Ian Hinder's simfactory users guide lists the conventions used for nodes, MPI ranks, threads, etc. in simfactory and is very handy for this.

Variable

Option

Definition

NODES

nodes

PROCS_REQUESTED

cores

PPN

–ppn

cores per node

NUM_PROCS

processes

NODE_PROCS

processes per node

PROCS

–procs

threads

NUM_THREADS

–num-threads

threads per process

PPN_USED

–ppn-used

threads per node

NUM_SMT

–num-smt

threads per core

I strongly advise to ignore any hyperthreading settings for now since these are usually cluster specific and not very useful for Cactus.

Runscript¶

Runscript and submit script form a pair so typically one needs starts from the same cluster as a template. In my case BlueWaters.

> cp simfactory/mdb/runscripts/bluewaters.run simfactory/mdb/runscripts/cheyenne.run

the edit it in an editor. Since BlueWaters, being a Cray uses aprun but Cheynne uses (in my case) OpenMPI some changes are required to the actual Cactus command line.

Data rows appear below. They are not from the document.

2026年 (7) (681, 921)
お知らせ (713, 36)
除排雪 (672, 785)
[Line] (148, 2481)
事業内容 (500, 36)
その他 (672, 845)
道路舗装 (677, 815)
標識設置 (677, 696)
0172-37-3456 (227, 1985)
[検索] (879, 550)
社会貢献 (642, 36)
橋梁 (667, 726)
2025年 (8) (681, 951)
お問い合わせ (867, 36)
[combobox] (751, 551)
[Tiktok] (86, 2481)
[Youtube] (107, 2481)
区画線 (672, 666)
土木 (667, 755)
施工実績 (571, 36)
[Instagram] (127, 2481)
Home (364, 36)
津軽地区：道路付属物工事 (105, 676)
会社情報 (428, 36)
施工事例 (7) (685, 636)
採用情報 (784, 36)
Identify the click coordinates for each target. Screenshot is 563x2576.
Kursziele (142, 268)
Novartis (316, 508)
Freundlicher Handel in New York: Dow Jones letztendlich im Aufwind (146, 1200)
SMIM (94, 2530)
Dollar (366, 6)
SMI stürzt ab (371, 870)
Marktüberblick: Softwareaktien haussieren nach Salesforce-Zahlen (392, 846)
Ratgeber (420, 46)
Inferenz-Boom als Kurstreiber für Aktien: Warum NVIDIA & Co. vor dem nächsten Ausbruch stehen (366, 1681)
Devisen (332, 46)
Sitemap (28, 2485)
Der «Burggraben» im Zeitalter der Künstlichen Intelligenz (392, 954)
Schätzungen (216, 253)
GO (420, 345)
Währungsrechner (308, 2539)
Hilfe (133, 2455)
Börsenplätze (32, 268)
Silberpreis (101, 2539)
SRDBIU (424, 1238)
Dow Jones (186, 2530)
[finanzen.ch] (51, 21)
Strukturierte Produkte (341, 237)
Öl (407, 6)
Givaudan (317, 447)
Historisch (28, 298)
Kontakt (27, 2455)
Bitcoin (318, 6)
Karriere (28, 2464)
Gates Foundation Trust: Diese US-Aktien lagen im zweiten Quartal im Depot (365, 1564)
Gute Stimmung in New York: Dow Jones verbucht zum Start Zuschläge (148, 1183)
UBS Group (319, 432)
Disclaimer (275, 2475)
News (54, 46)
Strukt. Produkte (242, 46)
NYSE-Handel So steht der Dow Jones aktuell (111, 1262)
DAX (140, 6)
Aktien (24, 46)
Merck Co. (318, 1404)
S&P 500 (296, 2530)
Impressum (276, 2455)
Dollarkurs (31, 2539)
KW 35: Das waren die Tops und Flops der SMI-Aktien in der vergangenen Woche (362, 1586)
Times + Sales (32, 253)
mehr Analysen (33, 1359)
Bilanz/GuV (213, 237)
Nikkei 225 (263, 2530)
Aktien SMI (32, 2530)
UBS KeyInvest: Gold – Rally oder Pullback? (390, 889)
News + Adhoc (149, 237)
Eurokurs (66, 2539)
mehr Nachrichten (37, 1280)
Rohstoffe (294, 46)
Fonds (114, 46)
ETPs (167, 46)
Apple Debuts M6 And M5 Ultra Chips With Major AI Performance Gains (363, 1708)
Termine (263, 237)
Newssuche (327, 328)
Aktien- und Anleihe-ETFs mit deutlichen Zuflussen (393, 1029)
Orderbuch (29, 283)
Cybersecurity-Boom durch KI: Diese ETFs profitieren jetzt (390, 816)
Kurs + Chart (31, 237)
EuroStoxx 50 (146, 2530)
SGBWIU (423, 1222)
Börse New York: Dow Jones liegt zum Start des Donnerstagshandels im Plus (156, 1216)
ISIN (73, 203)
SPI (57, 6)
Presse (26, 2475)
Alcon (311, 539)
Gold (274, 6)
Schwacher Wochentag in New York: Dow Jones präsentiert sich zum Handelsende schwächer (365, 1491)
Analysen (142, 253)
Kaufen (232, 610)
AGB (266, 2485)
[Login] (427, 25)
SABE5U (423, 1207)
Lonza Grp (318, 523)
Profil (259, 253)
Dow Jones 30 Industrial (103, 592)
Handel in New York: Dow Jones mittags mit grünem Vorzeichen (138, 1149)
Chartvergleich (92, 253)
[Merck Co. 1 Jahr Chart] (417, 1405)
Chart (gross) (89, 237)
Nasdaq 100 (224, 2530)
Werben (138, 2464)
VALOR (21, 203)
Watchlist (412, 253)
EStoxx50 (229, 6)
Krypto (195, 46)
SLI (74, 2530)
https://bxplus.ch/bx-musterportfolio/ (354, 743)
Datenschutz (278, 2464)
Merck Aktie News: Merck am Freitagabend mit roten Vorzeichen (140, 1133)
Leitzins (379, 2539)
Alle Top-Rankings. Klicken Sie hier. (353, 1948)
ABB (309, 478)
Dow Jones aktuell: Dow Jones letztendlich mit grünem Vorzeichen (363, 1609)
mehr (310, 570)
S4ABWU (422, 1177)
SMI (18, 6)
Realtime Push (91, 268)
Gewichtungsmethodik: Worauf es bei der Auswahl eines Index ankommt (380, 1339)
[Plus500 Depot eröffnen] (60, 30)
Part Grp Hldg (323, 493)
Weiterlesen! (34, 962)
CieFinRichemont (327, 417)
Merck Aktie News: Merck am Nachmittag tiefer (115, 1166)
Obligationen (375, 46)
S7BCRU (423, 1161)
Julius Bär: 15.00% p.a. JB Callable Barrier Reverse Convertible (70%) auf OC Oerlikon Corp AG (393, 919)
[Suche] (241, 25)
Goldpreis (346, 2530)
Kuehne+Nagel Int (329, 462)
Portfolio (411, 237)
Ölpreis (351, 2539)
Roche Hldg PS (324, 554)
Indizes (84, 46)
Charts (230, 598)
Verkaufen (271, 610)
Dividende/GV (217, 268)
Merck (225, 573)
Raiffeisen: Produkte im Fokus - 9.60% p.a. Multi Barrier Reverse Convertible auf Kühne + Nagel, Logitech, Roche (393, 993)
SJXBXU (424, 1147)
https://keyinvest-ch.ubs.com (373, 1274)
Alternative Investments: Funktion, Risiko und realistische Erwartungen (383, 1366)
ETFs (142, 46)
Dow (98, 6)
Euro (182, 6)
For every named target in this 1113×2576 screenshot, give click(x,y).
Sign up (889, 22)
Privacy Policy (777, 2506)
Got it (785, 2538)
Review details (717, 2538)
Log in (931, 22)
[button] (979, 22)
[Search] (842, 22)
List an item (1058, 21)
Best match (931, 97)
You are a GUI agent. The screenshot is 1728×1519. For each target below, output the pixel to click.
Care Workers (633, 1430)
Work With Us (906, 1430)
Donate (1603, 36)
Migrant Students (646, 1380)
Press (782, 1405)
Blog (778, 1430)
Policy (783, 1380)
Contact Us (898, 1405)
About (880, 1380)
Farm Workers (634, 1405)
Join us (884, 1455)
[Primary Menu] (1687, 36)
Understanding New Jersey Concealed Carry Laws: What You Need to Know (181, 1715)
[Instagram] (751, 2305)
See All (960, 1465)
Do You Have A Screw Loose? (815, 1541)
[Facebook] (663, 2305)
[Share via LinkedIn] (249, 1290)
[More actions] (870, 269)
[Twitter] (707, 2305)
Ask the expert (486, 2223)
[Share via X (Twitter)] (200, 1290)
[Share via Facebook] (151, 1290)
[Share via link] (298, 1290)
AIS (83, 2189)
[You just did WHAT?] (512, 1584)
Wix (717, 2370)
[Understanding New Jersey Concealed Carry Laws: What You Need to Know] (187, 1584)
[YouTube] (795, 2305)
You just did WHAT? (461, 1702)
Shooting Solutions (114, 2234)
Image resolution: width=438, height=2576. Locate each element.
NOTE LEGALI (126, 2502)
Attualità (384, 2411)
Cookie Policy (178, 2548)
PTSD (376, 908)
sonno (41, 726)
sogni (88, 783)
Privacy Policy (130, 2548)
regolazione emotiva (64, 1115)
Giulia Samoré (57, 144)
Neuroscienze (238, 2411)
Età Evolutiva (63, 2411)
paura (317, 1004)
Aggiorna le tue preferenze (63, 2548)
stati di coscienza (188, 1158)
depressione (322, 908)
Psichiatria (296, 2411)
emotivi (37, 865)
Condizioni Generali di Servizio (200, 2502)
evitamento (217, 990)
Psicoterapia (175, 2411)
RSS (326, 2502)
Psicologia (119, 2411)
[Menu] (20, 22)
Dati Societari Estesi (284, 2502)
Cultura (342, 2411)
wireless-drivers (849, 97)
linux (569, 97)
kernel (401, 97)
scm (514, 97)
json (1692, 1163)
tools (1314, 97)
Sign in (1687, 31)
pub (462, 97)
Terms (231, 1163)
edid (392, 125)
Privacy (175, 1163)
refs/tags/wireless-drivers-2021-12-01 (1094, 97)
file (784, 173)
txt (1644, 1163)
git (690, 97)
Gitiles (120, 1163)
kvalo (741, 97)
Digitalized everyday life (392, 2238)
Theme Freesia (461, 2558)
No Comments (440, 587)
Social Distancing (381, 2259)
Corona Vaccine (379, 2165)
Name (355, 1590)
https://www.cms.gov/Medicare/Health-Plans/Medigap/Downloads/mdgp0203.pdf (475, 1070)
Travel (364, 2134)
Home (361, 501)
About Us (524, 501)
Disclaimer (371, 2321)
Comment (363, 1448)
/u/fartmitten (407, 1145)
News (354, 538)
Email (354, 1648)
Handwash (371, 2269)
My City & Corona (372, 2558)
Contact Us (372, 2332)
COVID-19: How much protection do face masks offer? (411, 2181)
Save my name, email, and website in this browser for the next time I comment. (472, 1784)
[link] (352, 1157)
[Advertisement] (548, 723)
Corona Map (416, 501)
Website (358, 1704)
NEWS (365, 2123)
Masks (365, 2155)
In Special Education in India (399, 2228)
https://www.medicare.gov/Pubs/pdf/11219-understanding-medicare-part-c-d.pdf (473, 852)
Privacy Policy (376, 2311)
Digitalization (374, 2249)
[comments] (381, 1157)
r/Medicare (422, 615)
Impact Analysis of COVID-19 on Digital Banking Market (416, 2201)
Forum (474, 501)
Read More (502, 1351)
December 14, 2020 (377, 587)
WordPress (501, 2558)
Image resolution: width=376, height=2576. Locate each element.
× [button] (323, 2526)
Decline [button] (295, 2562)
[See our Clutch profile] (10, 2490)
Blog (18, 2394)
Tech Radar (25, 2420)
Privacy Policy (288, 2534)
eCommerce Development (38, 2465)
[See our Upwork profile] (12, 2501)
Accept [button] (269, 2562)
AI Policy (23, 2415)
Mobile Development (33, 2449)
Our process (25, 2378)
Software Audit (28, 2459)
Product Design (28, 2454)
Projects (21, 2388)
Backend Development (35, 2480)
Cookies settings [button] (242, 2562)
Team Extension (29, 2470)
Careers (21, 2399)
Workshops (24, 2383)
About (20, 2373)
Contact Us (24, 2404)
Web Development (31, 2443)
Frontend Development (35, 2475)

Here consulting the cluster provided sample job scripts for a hybrid MPI+OpenMP job using the selected MPI stack are useful: https://arc.ucar.edu/knowledge_base/72581213#QuickstartonCheyenne-submittingSubmittingjobs

You may want to test out e.g. mpirun for the MPI stack to use:

> bash -i
> module load openmpi/4.0.5
> which mpirun
> mpirun --version
> exit

which uses a trick of starting a new shell, then loading the module in there. This ensures that once one runs exit the sub-shell quits and I do not change my actual module environment.

I picked some information out of other runscripts using OpenMPI (golub) to set all OpenMPI options and create a uniform job script.

Run script diff¶

In end end I based my runscript on Golub's script since it also uses PBS and OpenMPI:

> diff -uw simfactory/mdb/runscripts/golub.run simfactory/mdb/runscripts/cheyenne.run
--- simfactory/mdb/runscripts/golub.run 2021-08-31 09:57:09.545304000 -0600
+++ simfactory/mdb/runscripts/cheyenne.run      2021-09-16 12:41:56.043078000 -0600
@@ -1,19 +1,22 @@
-#!/bin/sh
+#! /bin/bash

 echo "Preparing:"
 set -x                          # Output commands
 set -e                          # Abort on errors

+cd @RUNDIR@-active
+
 echo "Checking:"
 pwd
 hostname
 date
+cat ${PBS_NODEFILE} > SIMFACTORY/NODES

 echo "Environment:"
 export CACTUS_NUM_PROCS=@NUM_PROCS@
 export CACTUS_NUM_THREADS=@NUM_THREADS@
 export OMP_NUM_THREADS=@NUM_THREADS@
-#env | sort > SIMFACTORY/ENVIRONMENT
+env | sort > SIMFACTORY/ENVIRONMENT

 echo "Job setup:"
 echo "   Allocated:"

Option list¶

Next I take a look at the option list, which is used to compile Cactus. This would have been easisest to do first actually since it does not require submit or run information.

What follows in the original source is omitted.